5 Ways to Track and Measure Productivity in Microsoft 365

August 1, 2023
9 min read

In today's dynamic and digital-first corporate landscape, the role of digital productivity tools has never been more critical. As organizations strive to streamline their processes, foster collaboration, and drive business value, they often lean on robust ecosystems like Microsoft 365. Comprising a suite of versatile tools such as SharePoint, Microsoft Teams, OneDrive, Power Platform, Azure, and Exchange, Microsoft 365 has become a cornerstone of modern workspaces.

However, merely using these platforms is not enough. The real power lies in understanding how these tools are used, who is using them, and their impact on organizational effectiveness and efficiency. This is where the importance of tracking and measuring digital productivity comes to the fore.

How familiar are you with the digital productivity tools and metrics within the Microsoft 365 ecosystem? Most admins use one or more of these tools, but there continues to be a need for a comprehensive strategy for organizational productivity. Tracking and measuring the use of these digital resources doesn't just offer insights into operational patterns. Doing so also enables organizations to optimize processes, increase productivity, enhance collaboration, and drive overall organizational performance.

My goal in this article is to help IT administrators, digital transformation consultants, and business managers develop digital productivity tracking strategies to improve organizational performance and achieve business goals.

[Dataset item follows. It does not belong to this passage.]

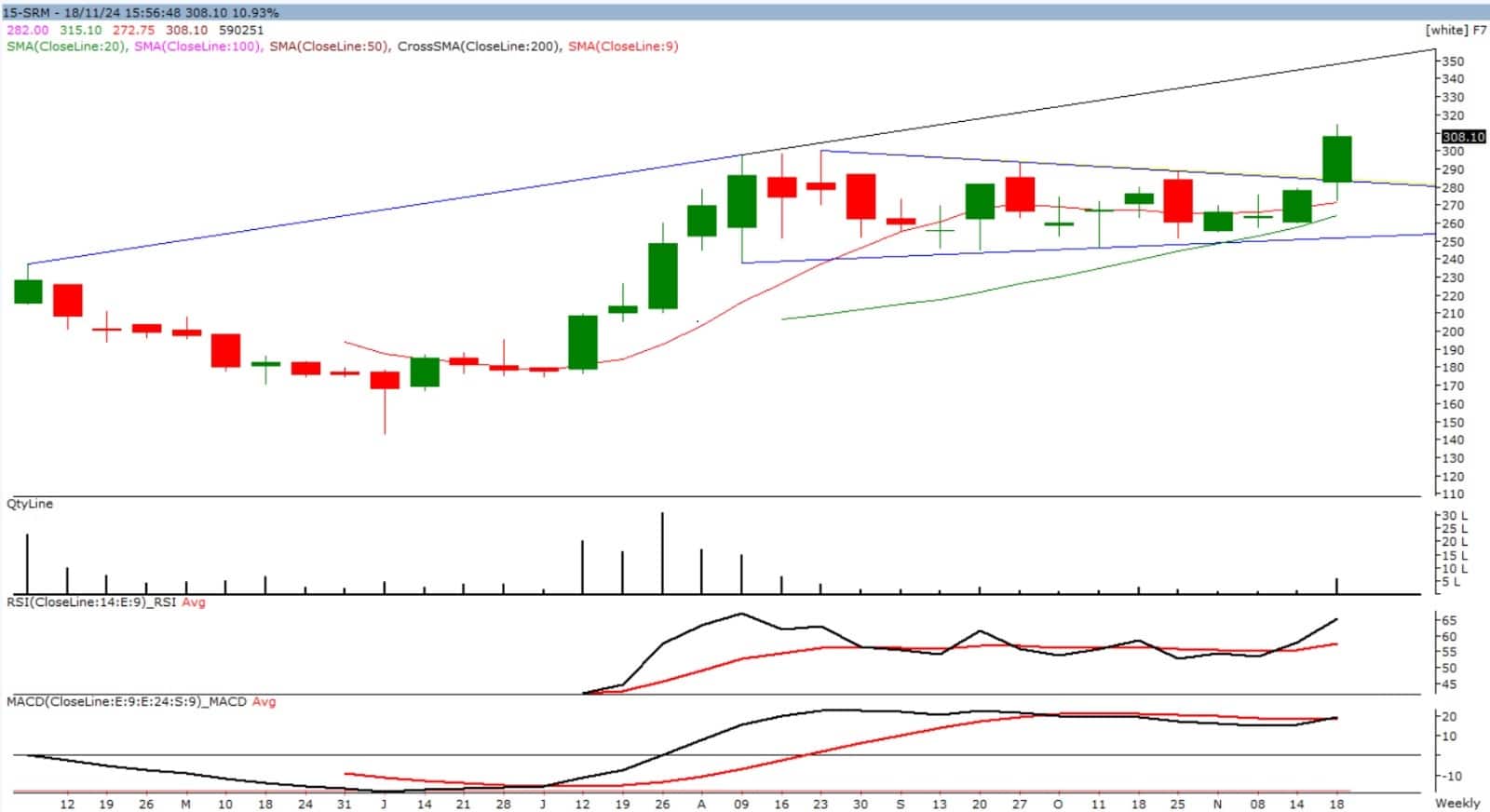Click the [white] F7 theme label

(x=1456, y=30)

Let’s explore the Microsoft 365 ecosystem and its productivity metrics.

Organizing Your Data and Tools

As enterprises continue to evolve in response to the increasingly digital-first business landscape, Microsoft 365 is key to effective collaboration and productivity. To maximize its benefits, organizations must implement robust tracking and measuring methods for digital productivity. Let’s focus on five pivotal areas related to Microsoft 365 productivity tools and platforms.

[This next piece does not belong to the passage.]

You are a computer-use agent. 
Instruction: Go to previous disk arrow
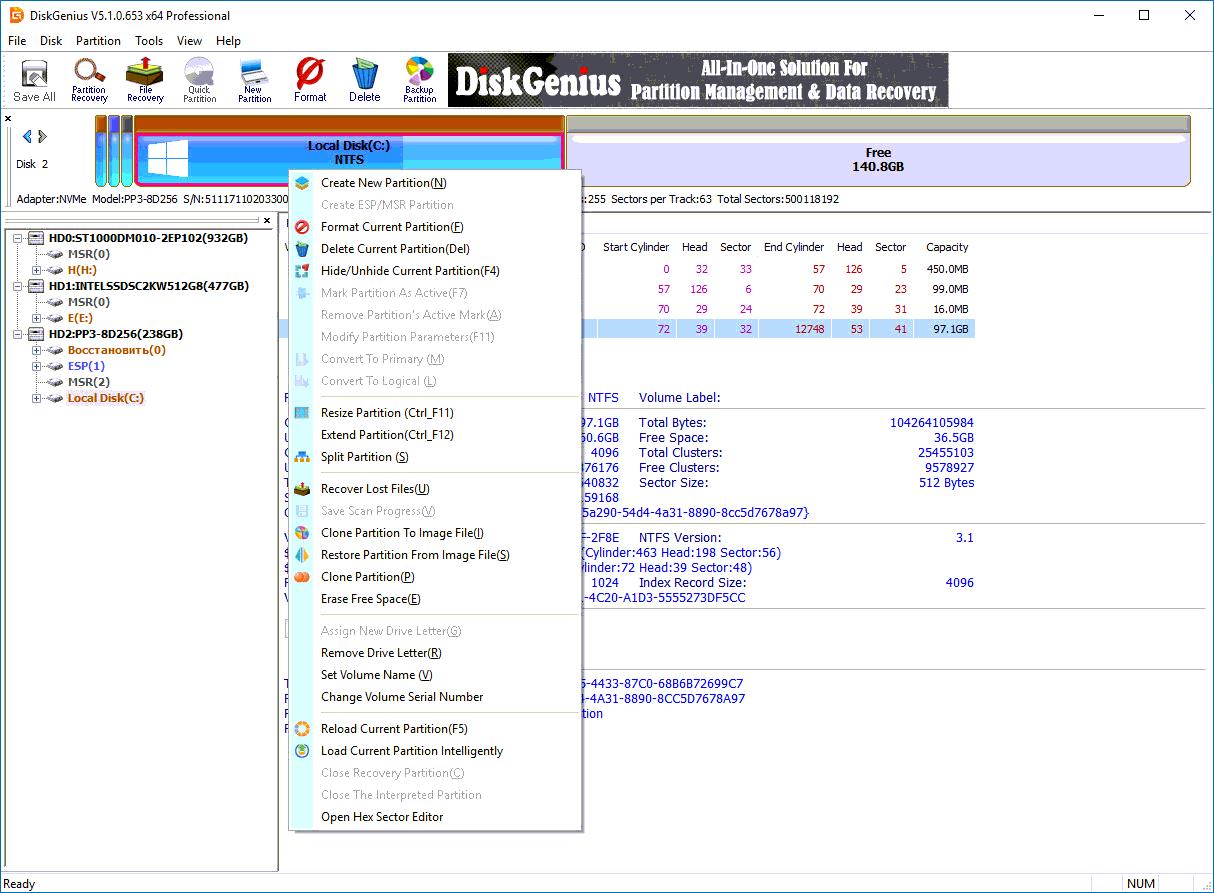click(x=27, y=137)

1. Leverage Microsoft Adoption Score for Insights on Tool Usage

Microsoft Adoption Score, formerly known as the Microsoft Productivity Score, is an insightful tool within the Microsoft 365 admin center. It helps organizations understand their adoption levels of Microsoft 365 services by aggregating usage data related to communication, teamwork, mobility, and content collaboration. The score provides an in-depth, real-time view of the utilization of tools like SharePoint, Teams, Exchange, and OneDrive.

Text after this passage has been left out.